The CHIPS and Science Act authorized critical investments and modernizations at the NSF to tackle the challenges of reinvigorating American innovation and leadership in science and technology.
It doubles down on NSF’s world-leading basic research, while also enhancing NSF’s ability to move research from lab to market through the establishment of the Technology, Innovation and Partnership Directorate (TIP).
The new TIP Directorate aims to take fundamental research funded by NSF and help apply those discoveries to solving national challenges from artificial intelligence to climate change.
The TIP Directorate will also foster strategic partnerships with industry, including small businesses and startups, to cultivate innovation ecosystems that will enhance America’s long-term competitiveness.
Another goal of CHIPS and Science was to improve the geographic diversity of our scientific workforce and ensure all Americans have opportunities to participate and excel in STEM education and employment.
CHIPS and Science authorized a number of activities to ensure that investments aren’t just happening in places like San Francisco and Boston, but also in places like Stillwater, Oklahoma. We’re ensuring funding isn’t just going to a handful of universities, but also to land-grant institutions like Oklahoma State and Historically Black Colleges and Universities like Langston University.

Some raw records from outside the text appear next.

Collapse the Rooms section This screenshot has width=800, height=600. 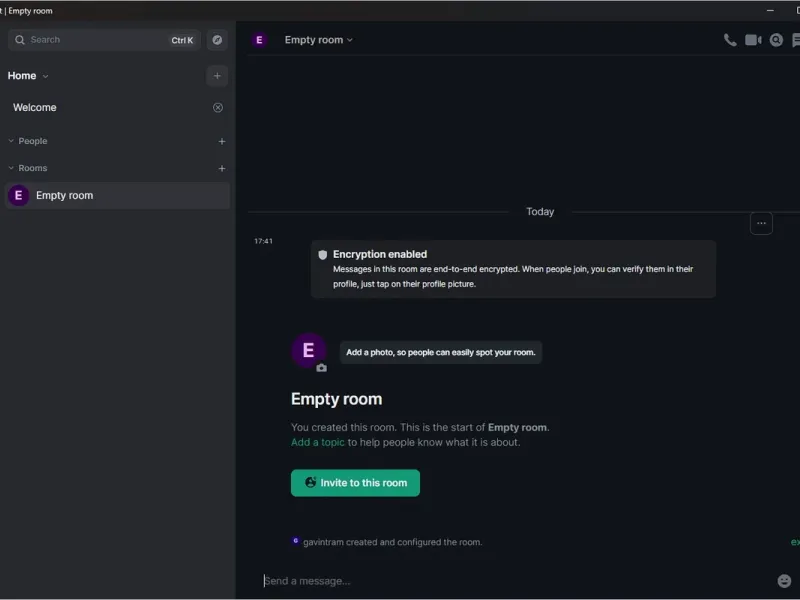tap(28, 168)
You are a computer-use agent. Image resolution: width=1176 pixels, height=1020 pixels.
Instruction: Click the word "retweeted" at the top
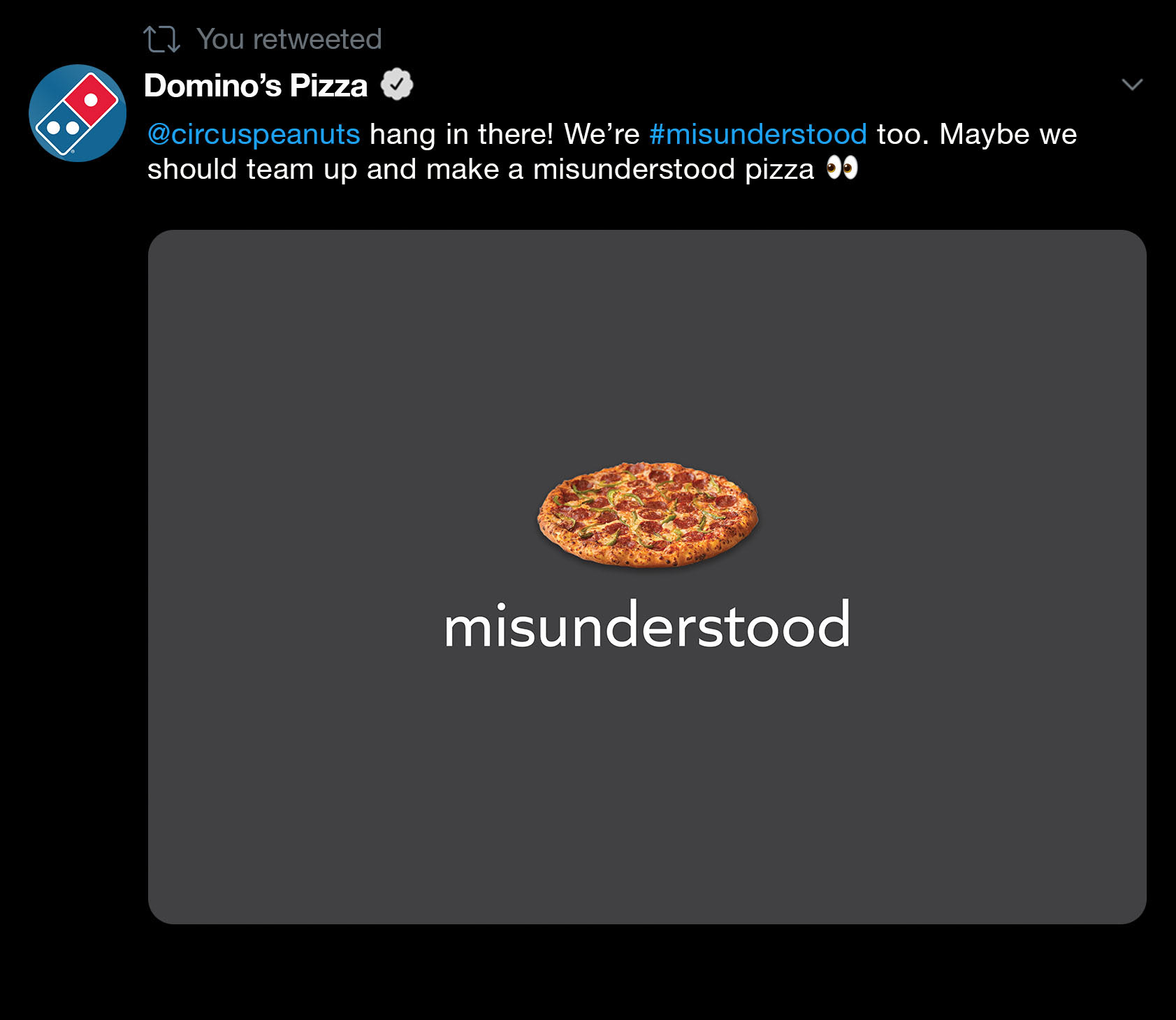317,39
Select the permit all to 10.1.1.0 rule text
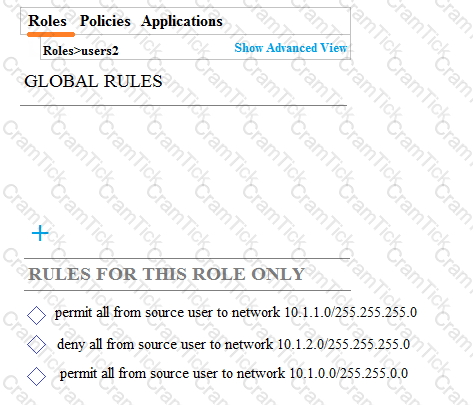The width and height of the screenshot is (473, 405). tap(236, 313)
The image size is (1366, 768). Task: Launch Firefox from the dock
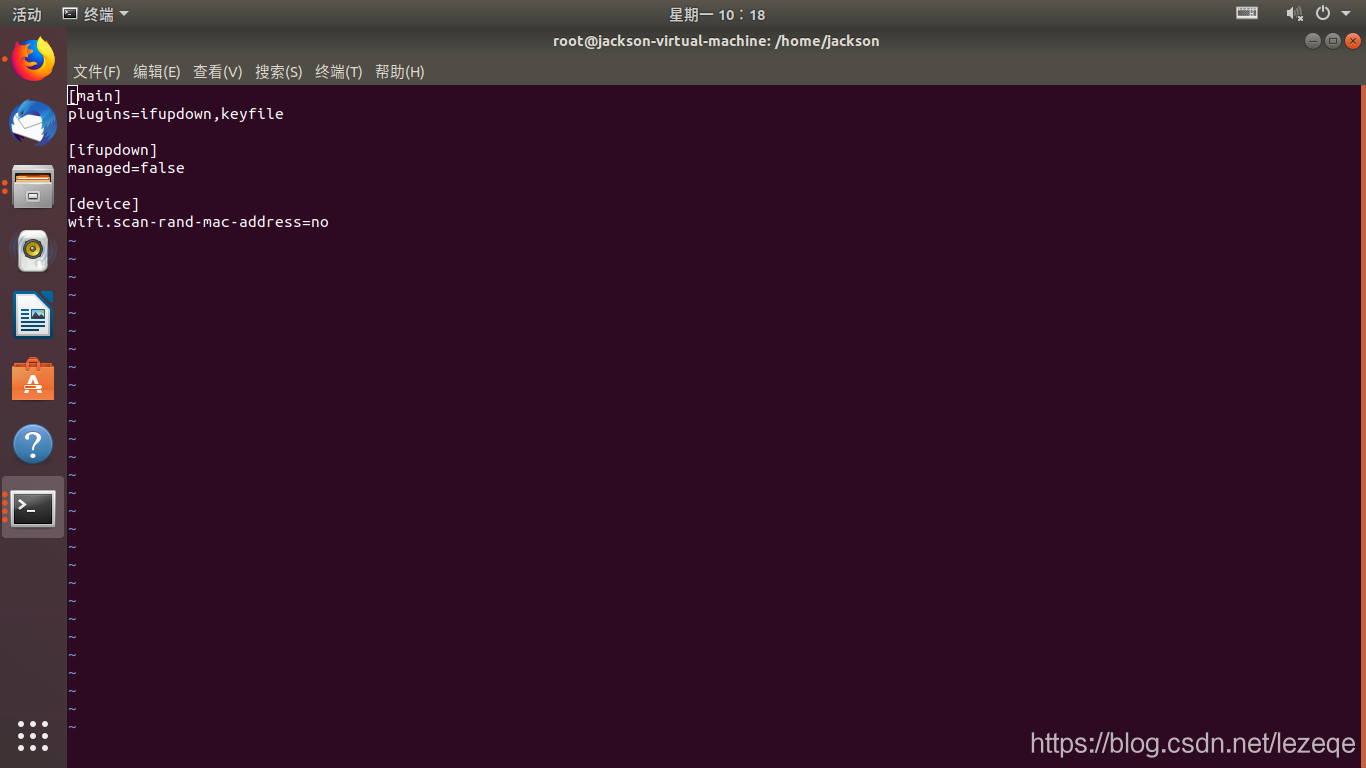pos(33,60)
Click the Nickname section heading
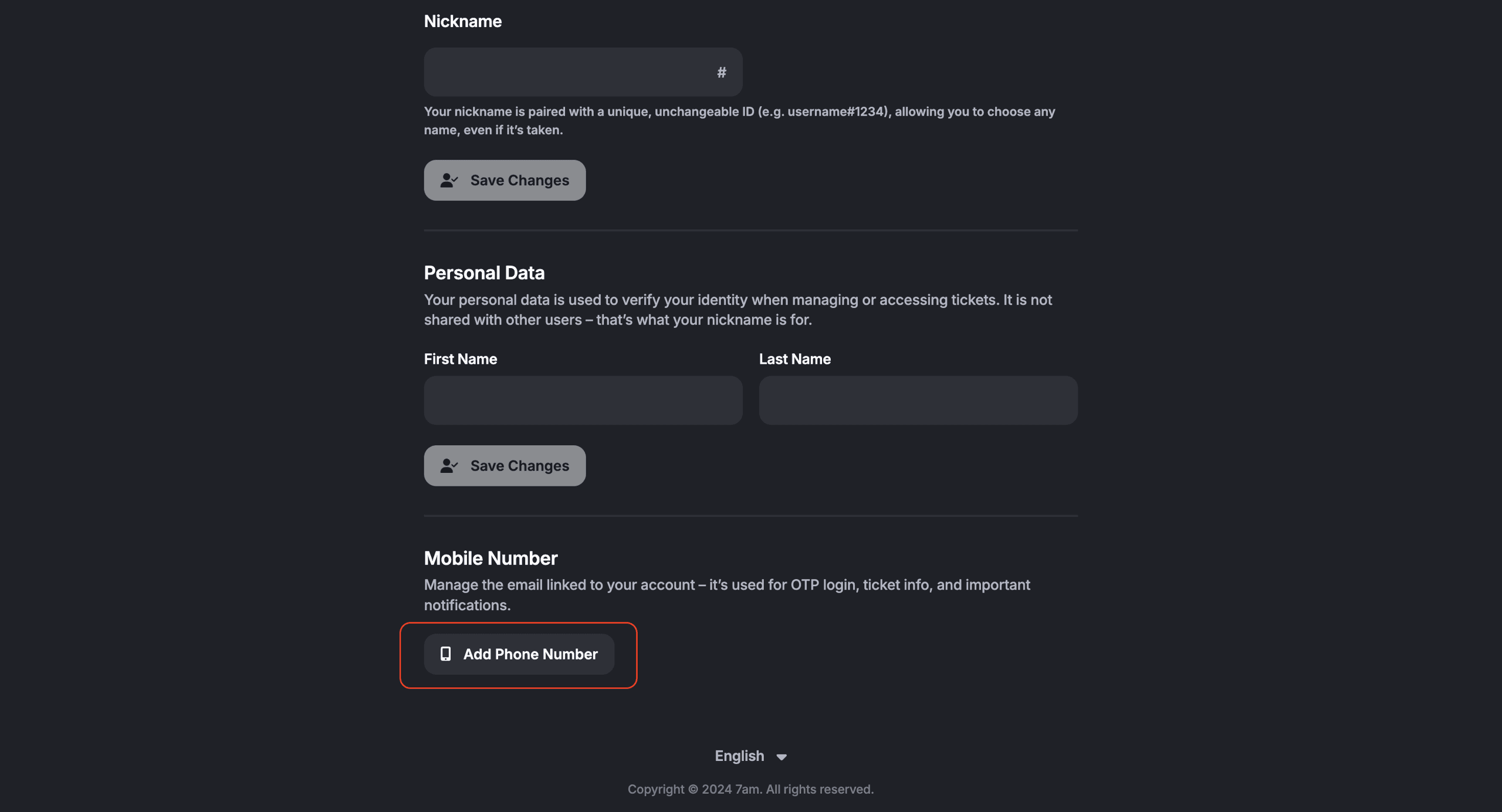 pos(462,21)
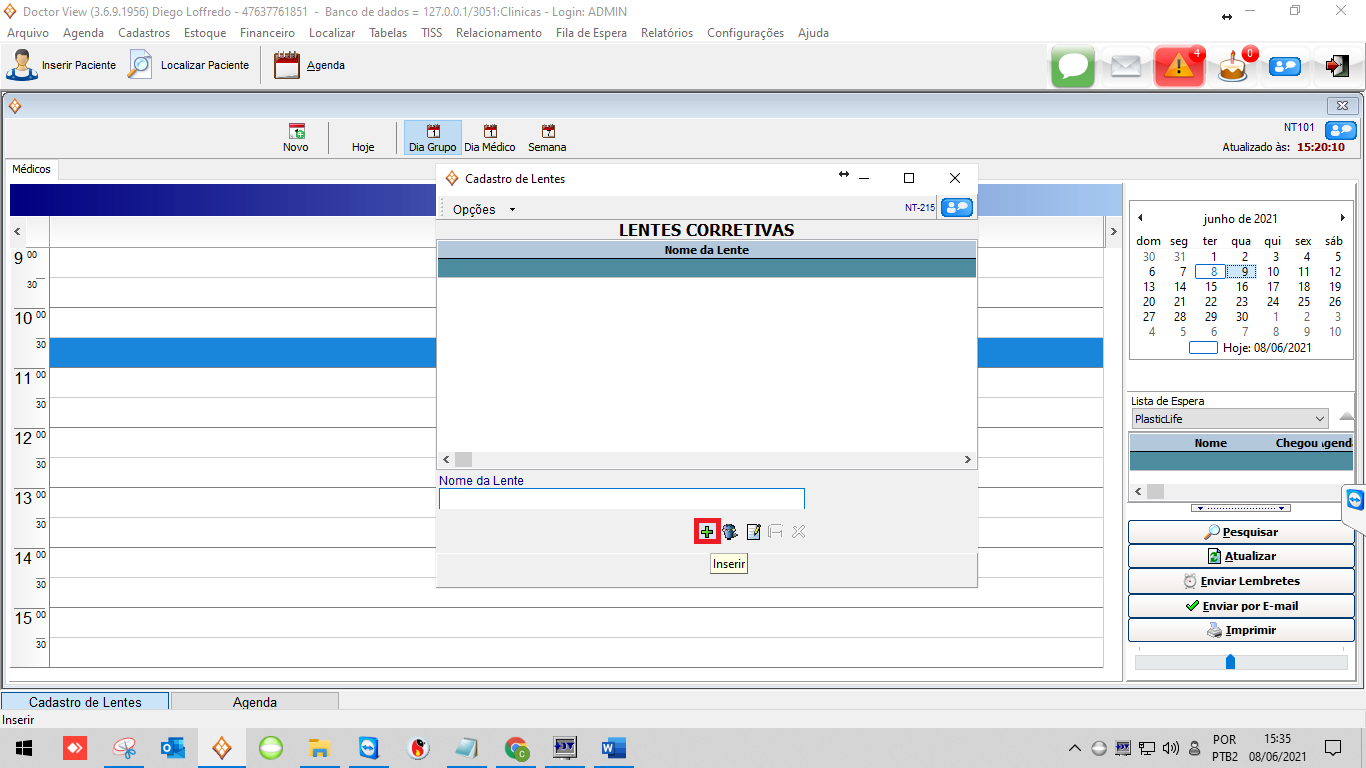Image resolution: width=1366 pixels, height=768 pixels.
Task: Switch agenda to Dia Médico view
Action: pyautogui.click(x=490, y=138)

I look forward to hearing about how NSF is working to improve geographic diversity in STEM through various programs and initiatives like the Regional Innovation Engines and the missing millions.
These investments also have the potential to inspire the next generation of researchers and scientists. And those individuals will be the key to maintaining American leadership for decades to come.
In addition to expanding the geography of our research infrastructure, we also need cutting-edge facilities for our federal scientists and researchers from academia and industry to conduct big science—research that can’t be done in individual labs and requires massive equipment that industry cannot provide.
So I’m looking forward to hearing more about those investments today.
Any discussion of NSF’s work right now must include a significant focus on research security.
Research theft and malign foreign influence are explicit strategies within the CCP’s plan to become the global leader in science and innovation.
This Committee has carefully worked with federal research and national security agencies, as well as universities and other stakeholders, to identify and provide the resources, authority, and tools needed to identify and address malign foreign influence and research theft.
We have worked to strike the correct balance between keeping our research enterprise open, but also protecting it from adversaries who seek to take advantage of our open system.
I look forward to hearing from our witnesses today about how the Foundation is utilizing these authorities and tools to address the challenges of research security and protect America’s intellectual property.
As we look at the President’s budget request for the Foundation, we in Congress have the responsibility to ensure that it offers a sustainable path forward for the U.S. research enterprise.
I have concerns that the use of supplemental funds last Congress may create a situation of feast and famine for our research enterprise. We must do everything we can to avoid this.
Innovation thrives on stable and predictable funding, and our nation’s students, scientists, and research institutions depend upon it.
Again, I thank our witnesses for being here today, and I look forward to your testimony.
I now recognize the Ranking Member for her opening statement.